Studies oriented to the identification of large groups of analytes and even omes—exposome, metabolome, lipidome, etc.—were considered as nonstandard but, nevertheless, chemical analytical procedures. It is still difficult to understand whether mass-spectrometric methods for the direct monitoring of a biological process, status, or problem (deviation from the norm) can be considered in this series. Thus, Sans et al. [44] proposed a method for the direct mass-spectrometric analysis of biological tissues. With the use of a piezoelectric dispenser, the surface of a biological sample is treated with solvent nanodroplets, which dislodge and simultaneously ionize nanoparticles from the sample, and these nanoparticles are transferred to the mass-selective detector. A generalized profile of the mouse brain tissue was obtained using this approach. According to Sans et al. [44], in this case, it is possible to reliably distinguish between the profiles of healthy and tumor tissues. Such approaches are presented in the literature under the general name high-throughput screening [45], the main purpose of which is the rapid analysis of complex biological samples. Attempts are being made to implement such technologies in the study of the biotransformation of xenobiotics, in the detection of gross metabolic shifts in the framework of targeted metabolomics, and in the assessment of the distribution of xenobiotics in the body. Isotopic labels are applicable here, and this should be fast and, ideally, multiwell (plate) analysis.
METABOLIC STATUS
The terminology prescribing to refer to the conversion products of substances in the environment and in biological materials as markers and biomarkers, respectively [46], implies that analytically detected forms of a certain substance in a biological sample serve as biomarkers. The term biomarker as an indicator of physiological and pathological biological processes or pharmacological responses to therapeutic intervention [47] was proposed in 2001 by the US National Institutes of Health. Any characteristic that can be objectively measured and which can serve as an indicator of a particular process can serve as a biomarker in this interpretation. Thus, we can consider the biomarkers of metabolic disorders, oxidative stress, chronic fatigue, and other processes. If so, the biomarker may be a chemical compound, but this concept can be considered broader in some cases. In a review devoted to the clinical applications of mass spectrometry, Milman and Zhurkovich [48] proposed to consider the groups of compounds and the metabolome (for low-molecular-weight compounds) or proteome (for proteins) as a whole as biomarkers.

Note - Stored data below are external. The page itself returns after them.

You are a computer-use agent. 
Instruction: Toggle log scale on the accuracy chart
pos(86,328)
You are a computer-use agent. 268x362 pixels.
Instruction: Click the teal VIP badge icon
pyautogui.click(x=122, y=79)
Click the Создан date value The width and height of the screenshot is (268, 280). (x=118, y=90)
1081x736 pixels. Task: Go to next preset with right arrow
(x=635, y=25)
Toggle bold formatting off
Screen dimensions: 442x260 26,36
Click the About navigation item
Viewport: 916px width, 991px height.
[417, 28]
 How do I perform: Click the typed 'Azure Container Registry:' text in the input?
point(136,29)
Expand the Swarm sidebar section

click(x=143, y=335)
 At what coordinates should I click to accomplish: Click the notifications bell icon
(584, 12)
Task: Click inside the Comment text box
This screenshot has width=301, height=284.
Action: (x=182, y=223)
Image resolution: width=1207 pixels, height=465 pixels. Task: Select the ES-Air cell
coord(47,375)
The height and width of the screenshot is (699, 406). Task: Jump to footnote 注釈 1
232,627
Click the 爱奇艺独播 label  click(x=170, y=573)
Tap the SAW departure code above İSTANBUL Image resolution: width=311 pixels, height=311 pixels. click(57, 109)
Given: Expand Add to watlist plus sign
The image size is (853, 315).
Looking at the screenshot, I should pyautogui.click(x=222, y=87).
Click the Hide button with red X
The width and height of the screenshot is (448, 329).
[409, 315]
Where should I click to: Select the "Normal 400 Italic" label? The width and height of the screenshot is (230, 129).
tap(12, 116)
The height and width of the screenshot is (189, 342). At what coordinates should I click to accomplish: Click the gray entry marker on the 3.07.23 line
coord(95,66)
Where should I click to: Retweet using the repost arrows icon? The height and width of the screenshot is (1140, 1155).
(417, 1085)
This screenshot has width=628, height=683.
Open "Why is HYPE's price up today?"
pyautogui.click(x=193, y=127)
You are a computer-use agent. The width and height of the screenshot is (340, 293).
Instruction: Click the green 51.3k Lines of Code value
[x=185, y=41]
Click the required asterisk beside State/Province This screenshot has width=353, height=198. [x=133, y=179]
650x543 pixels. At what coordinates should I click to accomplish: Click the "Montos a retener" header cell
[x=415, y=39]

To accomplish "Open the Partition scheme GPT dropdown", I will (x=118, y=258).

The metabolic status of an organism is understood as a multidimensional picture of the qualitative and quantitative composition of biogenic components. In most cases, gross deviations of the metabolic status from the norm are determined in order to diagnose diseases. The diagnosis of congenital metabolic disorders by tandem mass spectrometry is the best known and developed embodiment of this line. This vital application of CMS analysis is extremely useful, and it is continually being improved. Ma et al. [49] proposed a technology for the rapid determination of an extended list of metabolic diseases in dried blood spot analysis and tested it in the analysis of more than 1000 samples. A huge number of works were devoted to the early diagnosis of cancer diseases by CMS analysis based on the metabolomics. The currently available results of these studies are too controversial to recommend a particular CMS technology as a reliable diagnostic method.
In recent years, chemical analytical criteria corresponding to a functional state characterized as fatigue, overtraining, and chronic fatigue have been substantiated in a number of publications. Literature sources for the last five years (2017–2021) found in the ScienceDirect database upon a contextual search for the keywords mass spectrometry, exercise, fatigue, and metabolomics can be divided into four main groups (Table 1). A total of 93 publications were found.
From Table 1, it follows that biomarkers that are clearly associated with exercise have not yet been established because general studies oriented to a search for these biomarkers prevailed (42 of 93). It is likely that these biomarkers will include concentration ratios or more complex multidimensional indicators rather than the absolute concentrations of biogenic substances in urine or blood. CMS methods provide a huge amount of information. Currently, a key problem is the development of algorithms for comparing this information with a wide range of physiological indicators taking into account their different significance. The main strategy of metabolomics in sports is a study of the metabolic signatures of blood plasma [50, 51]. It is believed that metabolic profiling provides indirect information on the metabolic phenotype and direct information on the concentrations of low-molecular-weight metabolites involved in the development of a physiological effect [52].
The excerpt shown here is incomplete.